— START Selection —

Newfangle, you could check out some Deepak Chopra, he breaks everything down to the Quantum level in a quite rational fashion.
 
If we take soul to signify something more than human consciousness - something that could exist without the electrochemical processes of the brain, that might persist beyond death - I don't believe it exist. Neither do I believe that there's anything "immaterial" or "non-physical" or "supernatural" about human consciousness.
 
North King said:
Presumably it is eternal, and thus outside of our universe.

How could it possibly affect a physical body inside the universe, then, or be affected by it?

Modern philosophy, with the discoveries of cognitive science, had destroyed all basis for belief in the "soul" in the sense of something immaterial that could exist separately from the body. If such a thing does exist it cannot think, remember, act, communicate or do anything much at all, since we know that all these things are done by the brain. Without a brain you don't have a person. End of story.

How the belief in such a soul became widespread, and how it got tacked onto Christianity in particular (even though it's not really needed, since Christians believe in the resurrection of the body and therefore can believe in life after death without the metaphysical nonsense that is the doctrine of the immortality of the soul) is another story in itself...
 
When the soul departs from the body, does the consciousness remain the same or does it change because the brain no longer interacts with it? How do we know how much of our consciousness is that of the brain and that of the soul? If our consciousness is purely soul, then how do psychoactive drugs affect consciousness so profoundly? Why is it that people born with deficiencies or abnormalities of the brain are thusly mentally deficient? Is it simply that the brain is a physical manifestation of the soul, and what you are in physical life is what you remain?

Does the soul have an ego? Does the soul have a notion of where it begins and the universe ends? Does the soul have memories of its prior lives? If so, then wouldn't eternal life be not pleasurable since one could dwell on their past life? They could wish to return to a favorable past or fret over missed opportunities and regrets. Even if one has pleasant memories, wouldn't eternal cognizance become banal and boring since everything would eventually be experienced and known? If the soul forgets, then what is the relevence of eternal life from our perspective? Surely if our memories were washed from us, "we" as in our ego, would cease to be. After all, isn't the sense of self a culmination of past experience and interaction with the outside world?

— END Selection —
— START Supplied data —

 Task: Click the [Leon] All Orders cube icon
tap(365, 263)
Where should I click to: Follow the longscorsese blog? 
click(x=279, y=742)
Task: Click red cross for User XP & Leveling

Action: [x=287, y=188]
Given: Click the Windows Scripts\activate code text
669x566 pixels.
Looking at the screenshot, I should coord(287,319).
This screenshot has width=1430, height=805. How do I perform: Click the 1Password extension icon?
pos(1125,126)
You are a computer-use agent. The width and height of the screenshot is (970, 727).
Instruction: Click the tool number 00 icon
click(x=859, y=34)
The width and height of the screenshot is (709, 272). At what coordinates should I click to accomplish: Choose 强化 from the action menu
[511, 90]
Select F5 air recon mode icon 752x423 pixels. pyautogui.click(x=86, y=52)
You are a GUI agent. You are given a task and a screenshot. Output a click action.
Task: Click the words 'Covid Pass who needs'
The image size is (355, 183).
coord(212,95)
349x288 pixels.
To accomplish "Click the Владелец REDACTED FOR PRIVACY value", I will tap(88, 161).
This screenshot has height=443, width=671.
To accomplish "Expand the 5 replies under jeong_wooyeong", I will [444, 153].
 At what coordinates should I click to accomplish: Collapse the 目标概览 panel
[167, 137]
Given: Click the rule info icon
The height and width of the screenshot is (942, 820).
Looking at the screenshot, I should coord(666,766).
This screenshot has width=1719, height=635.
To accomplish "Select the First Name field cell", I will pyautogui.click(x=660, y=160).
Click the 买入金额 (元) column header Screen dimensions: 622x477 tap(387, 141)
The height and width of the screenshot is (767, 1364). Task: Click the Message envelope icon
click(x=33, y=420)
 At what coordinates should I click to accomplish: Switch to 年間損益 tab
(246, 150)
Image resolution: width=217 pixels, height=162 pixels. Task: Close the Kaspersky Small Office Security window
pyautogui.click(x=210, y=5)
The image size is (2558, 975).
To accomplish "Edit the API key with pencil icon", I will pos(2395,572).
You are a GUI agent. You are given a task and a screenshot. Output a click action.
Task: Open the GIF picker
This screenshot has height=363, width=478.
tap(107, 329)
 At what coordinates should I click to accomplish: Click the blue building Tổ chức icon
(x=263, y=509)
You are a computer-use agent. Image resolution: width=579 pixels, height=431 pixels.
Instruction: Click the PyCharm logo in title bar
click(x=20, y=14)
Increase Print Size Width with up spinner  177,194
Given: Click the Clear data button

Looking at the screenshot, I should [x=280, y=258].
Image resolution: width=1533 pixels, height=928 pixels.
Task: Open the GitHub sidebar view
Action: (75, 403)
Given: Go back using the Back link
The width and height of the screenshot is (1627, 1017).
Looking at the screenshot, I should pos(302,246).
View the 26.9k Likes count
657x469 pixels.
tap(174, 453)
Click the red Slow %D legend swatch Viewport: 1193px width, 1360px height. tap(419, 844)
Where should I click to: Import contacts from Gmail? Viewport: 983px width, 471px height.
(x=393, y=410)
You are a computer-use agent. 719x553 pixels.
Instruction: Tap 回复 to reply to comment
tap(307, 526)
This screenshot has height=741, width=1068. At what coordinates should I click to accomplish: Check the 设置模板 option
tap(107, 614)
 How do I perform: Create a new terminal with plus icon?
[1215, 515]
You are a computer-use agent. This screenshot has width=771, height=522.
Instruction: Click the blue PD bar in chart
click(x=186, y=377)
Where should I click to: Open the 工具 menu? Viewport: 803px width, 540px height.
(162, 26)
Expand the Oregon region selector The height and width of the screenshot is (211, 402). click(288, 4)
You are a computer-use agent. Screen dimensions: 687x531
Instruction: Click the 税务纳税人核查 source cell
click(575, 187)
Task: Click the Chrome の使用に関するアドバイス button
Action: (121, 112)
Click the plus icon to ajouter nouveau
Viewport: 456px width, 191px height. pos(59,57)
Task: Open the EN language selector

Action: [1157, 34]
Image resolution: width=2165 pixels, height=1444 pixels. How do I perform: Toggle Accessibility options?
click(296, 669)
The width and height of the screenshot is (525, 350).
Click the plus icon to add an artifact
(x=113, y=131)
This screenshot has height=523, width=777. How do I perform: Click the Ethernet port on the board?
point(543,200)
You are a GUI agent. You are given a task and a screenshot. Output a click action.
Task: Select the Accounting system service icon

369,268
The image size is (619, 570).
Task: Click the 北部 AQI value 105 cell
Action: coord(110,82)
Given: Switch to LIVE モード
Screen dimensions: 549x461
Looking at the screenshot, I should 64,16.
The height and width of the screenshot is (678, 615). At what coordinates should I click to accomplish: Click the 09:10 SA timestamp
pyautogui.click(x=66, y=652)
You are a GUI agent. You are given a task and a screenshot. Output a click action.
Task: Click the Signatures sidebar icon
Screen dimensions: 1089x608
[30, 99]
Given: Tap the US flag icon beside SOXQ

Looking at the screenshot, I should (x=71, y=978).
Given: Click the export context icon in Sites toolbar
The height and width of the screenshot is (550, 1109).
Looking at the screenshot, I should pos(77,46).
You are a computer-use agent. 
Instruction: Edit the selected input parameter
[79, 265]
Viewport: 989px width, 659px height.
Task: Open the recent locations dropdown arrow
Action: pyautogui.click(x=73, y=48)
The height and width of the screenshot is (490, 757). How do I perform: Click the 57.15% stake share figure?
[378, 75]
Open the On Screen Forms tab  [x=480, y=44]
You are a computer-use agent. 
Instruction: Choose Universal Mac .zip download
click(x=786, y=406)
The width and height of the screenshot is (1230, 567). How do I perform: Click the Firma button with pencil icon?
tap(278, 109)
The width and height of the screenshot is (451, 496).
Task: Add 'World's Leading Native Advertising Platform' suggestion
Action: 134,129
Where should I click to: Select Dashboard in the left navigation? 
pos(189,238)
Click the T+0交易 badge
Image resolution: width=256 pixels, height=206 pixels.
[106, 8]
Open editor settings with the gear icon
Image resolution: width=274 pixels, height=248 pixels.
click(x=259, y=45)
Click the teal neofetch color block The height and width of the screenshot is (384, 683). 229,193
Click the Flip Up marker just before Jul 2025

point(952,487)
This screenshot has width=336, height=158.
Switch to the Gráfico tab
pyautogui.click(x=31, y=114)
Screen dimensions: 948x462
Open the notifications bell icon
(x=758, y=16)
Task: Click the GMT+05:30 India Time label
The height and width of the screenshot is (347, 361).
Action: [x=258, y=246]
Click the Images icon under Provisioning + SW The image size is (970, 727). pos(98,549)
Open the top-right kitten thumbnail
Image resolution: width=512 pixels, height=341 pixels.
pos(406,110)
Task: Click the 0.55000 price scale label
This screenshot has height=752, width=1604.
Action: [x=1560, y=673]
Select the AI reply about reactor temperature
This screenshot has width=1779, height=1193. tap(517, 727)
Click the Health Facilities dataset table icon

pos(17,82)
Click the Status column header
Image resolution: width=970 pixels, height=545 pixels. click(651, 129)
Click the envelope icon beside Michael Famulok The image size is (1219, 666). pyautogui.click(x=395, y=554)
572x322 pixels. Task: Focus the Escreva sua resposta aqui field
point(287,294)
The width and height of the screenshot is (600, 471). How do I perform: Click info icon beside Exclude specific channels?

— END Supplied data —

Required tasks
1) How would you render the sentence "Without a brain you don't have a person." from the passage on the soul in Spanish?
2) Rewrite the listing from the line containing "Click the envelope" through the end of the listing, with "icon" changed to "button" throughout and all else unchanged.

Responses to the tasks
1) Sin cerebro, no tienes una persona.

2)
Click the envelope button beside Michael Famulok The image size is (1219, 666). pyautogui.click(x=395, y=554)
572x322 pixels. Task: Focus the Escreva sua resposta aqui field
point(287,294)
The width and height of the screenshot is (600, 471). How do I perform: Click info button beside Exclude specific channels?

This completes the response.